ECLI:NL:RBDHA:2024:14127

Rechtbank Den Haag

Datum uitspraak
9 augustus 2024
Publicatiedatum
5 september 2024
Zaaknummer
NL24.22415
Instantie
Rechtbank Den Haag
Type
Uitspraak
Rechtsgebied
Bestuursrecht; Vreemdelingenrecht
Procedures
  • Voorlopige voorziening
Rechters
Vindplaatsen
  • Rechtspraak.nl
AI samenvatting door LexboostAutomatisch gegenereerd

Afwijzing asielaanvragen van eisers uit Georgië op grond van veilig land van herkomst

In deze uitspraak van de Rechtbank Den Haag, zittingsplaats Utrecht, worden de beroepen van eisers tegen de afwijzing van hun asielaanvragen beoordeeld. Eisers, een gezin met twee minderjarige kinderen, hebben op 8 mei 2024 aanvragen ingediend voor een verblijfsvergunning asiel. De minister van Asiel en Migratie heeft deze aanvragen op 28 mei 2024 afgewezen als kennelijk ongegrond, met de stelling dat Georgië als veilig land van herkomst wordt beschouwd. De rechtbank heeft op 31 juli 2024 de beroepen behandeld, waarbij de gemachtigde van de verweerder aanwezig was, maar eisers en hun gemachtigde zich afmeldden.

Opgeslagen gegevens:

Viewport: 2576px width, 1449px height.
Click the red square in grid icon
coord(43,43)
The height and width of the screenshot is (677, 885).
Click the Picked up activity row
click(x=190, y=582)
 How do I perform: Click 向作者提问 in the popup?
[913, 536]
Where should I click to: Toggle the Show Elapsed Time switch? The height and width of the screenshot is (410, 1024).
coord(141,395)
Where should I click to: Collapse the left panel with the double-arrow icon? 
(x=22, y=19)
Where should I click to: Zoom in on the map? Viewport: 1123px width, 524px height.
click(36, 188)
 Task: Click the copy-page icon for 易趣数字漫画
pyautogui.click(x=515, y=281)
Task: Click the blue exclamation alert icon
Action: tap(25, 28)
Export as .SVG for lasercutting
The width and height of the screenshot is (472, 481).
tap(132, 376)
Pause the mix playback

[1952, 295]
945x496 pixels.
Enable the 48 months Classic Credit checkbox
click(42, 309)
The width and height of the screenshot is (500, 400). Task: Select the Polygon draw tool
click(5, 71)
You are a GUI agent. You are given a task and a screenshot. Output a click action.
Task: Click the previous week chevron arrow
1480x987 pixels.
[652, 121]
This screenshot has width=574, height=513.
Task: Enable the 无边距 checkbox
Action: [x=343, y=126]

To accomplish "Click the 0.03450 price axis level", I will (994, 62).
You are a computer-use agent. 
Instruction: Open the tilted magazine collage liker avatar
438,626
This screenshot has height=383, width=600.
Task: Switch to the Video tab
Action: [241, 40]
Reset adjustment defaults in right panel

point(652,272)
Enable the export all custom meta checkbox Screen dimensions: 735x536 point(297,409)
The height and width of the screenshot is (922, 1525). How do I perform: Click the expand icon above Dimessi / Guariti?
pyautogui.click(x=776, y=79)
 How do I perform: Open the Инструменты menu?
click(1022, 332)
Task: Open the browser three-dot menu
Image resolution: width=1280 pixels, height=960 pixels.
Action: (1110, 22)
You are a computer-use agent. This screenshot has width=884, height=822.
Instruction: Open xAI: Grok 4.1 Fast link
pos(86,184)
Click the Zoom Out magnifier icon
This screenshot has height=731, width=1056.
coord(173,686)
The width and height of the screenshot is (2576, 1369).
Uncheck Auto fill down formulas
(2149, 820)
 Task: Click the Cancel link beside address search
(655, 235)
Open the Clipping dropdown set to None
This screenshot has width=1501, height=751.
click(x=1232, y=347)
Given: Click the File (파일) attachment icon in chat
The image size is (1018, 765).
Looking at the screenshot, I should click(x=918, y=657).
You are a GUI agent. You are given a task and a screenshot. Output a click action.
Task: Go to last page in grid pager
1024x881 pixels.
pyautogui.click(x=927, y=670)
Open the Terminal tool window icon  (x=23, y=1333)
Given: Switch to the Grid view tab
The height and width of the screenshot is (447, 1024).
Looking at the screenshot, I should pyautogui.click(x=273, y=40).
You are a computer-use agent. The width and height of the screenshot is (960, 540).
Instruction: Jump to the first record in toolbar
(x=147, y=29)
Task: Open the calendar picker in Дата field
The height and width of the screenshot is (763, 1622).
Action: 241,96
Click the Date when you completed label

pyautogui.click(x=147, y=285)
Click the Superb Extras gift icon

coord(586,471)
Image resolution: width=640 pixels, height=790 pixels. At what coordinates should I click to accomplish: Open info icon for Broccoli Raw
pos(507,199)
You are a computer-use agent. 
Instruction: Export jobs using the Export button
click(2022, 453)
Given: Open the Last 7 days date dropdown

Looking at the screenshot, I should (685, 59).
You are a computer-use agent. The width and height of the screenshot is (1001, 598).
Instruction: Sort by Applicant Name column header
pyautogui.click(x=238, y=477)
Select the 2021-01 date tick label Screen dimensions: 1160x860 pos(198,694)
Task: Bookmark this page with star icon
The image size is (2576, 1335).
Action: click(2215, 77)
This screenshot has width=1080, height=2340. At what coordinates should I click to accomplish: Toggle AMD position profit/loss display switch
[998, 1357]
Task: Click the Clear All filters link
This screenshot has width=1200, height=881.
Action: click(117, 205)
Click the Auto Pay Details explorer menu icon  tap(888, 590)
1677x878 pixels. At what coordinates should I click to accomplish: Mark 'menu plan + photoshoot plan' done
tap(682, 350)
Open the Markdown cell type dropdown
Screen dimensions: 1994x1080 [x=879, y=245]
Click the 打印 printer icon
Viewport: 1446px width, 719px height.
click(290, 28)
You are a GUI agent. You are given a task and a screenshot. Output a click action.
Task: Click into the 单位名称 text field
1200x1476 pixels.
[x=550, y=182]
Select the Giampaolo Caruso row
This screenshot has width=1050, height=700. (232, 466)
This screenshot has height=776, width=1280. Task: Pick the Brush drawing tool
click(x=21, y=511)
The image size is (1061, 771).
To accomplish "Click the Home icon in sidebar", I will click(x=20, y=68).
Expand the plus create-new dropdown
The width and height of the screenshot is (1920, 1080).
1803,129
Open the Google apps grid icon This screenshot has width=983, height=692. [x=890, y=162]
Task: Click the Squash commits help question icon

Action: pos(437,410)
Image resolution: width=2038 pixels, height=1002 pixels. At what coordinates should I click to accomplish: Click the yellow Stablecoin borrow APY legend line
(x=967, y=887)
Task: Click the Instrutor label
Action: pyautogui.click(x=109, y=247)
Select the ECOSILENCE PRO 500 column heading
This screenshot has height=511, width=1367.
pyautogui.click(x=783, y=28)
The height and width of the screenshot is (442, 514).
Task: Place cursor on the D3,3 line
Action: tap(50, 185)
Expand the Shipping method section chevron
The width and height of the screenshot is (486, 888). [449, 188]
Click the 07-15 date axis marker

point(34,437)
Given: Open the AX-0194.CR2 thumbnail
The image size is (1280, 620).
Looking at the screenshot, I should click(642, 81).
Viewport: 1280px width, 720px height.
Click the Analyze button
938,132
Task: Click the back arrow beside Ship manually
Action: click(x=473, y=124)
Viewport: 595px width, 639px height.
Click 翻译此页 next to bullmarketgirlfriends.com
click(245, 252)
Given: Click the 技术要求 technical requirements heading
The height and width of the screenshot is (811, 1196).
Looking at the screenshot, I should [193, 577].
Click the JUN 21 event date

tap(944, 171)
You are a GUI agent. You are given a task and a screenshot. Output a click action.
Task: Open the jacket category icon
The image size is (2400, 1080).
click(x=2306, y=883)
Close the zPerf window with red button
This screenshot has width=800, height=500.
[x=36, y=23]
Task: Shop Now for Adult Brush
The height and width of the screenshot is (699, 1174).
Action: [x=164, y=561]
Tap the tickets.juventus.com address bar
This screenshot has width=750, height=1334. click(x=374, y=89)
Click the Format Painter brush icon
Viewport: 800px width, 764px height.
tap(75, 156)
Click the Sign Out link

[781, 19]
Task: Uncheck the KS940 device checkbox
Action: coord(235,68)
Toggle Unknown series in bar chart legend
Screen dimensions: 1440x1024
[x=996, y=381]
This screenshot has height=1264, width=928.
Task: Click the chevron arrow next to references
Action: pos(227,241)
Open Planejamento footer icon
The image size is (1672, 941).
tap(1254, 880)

UIT TE VOEREN TAKEN ::
1. Neem uit het fragment over de asielzaak letterlijk het gedeelte over dat begint met de woorden "In deze uitspraak" en eindigt met "gemachtigde zich afmeldden.".
2. Zet uitsluitend de regels van de lijst vanaf het begin tot en met de regel met "coord(141,395)" om in een JSON-array van strings, één string per regel en zonder lege regels.
Het fragment en de lijst zijn afkomstig uit verschillende bronnen.

OVERZICHT OPLOSSINGEN ::
1.
In deze uitspraak van de Rechtbank Den Haag, zittingsplaats Utrecht, worden de beroepen van eisers tegen de afwijzing van hun asielaanvragen beoordeeld. Eisers, een gezin met twee minderjarige kinderen, hebben op 8 mei 2024 aanvragen ingediend voor een verblijfsvergunning asiel. De minister van Asiel en Migratie heeft deze aanvragen op 28 mei 2024 afgewezen als kennelijk ongegrond, met de stelling dat Georgië als veilig land van herkomst wordt beschouwd. De rechtbank heeft op 31 juli 2024 de beroepen behandeld, waarbij de gemachtigde van de verweerder aanwezig was, maar eisers en hun gemachtigde zich afmeldden.

2.
[
  "Viewport: 2576px width, 1449px height.",
  "Click the red square in grid icon",
  "coord(43,43)",
  "The height and width of the screenshot is (677, 885).",
  "Click the Picked up activity row",
  "click(x=190, y=582)",
  " How do I perform: Click 向作者提问 in the popup?",
  "[913, 536]",
  "Where should I click to: Toggle the Show Elapsed Time switch? The height and width of the screenshot is (410, 1024).",
  "coord(141,395)"
]